Broti Gupta, 25, alleges that Hunt, 65, inappropriately touched her on two occasions and claims that after she reported the alleged incidents in early September, she felt penalized at work, causing her to quit later that month.
Margee Magee, a 43-year-old writer and co-executive producer on Carol's Second Act, also left the show in October and tells the Times that she too felt her job responsibilities shifted after she reported tension between Gupta and Hunt.
Gupta is alleging that while at a cast and crew dinner, Hunt, whom she says she had not met before that night, hugged her twice from the side while she and others waited at the valet parking area. She also claims that he complimented her pants and then ran a hand up the side of her thigh.
Hunt's lawyer, Bryan Freedman, tells the Times that his client "did not remember the details as described" and "does not recall rubbing anyone’s thigh or leg and he disputes that characterization of it."

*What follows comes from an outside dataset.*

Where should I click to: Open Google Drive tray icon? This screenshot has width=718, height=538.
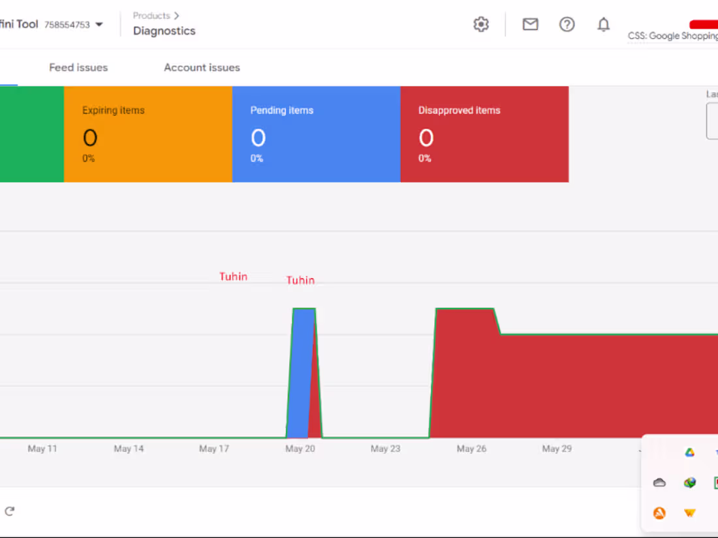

After the first alleged incident, Gupta tells the newspaper that she decided not to go to human resources but claims that several weeks later, while she was seated on a director's chair on set of the sitcom, Hunt came up behind her and grabbed her by the shoulders, jerking her forward.
Magee says she witnessed this alleged interaction and jumped out of her chair, exclaiming, "Excuse me." The women claim Hunt said nothing and walked away.
In regard to this particular accusation, Hunt's lawyer tells the newspaper that his client "remembers looking for a script but does not remember the detail of touching anyone's shoulders, and if he did that, it was not intended to be offensive."
After meeting with Carol's Second Act showrunners and then with human resources, Gupta says an HR executive assured her the network had started an investigation into Hunt and asked her what she'd like to happen next.
"I told them just my own personal code of ethics, which is that if there is space for education instead of punitive measures, then I believe in education," Gupta tells the Times.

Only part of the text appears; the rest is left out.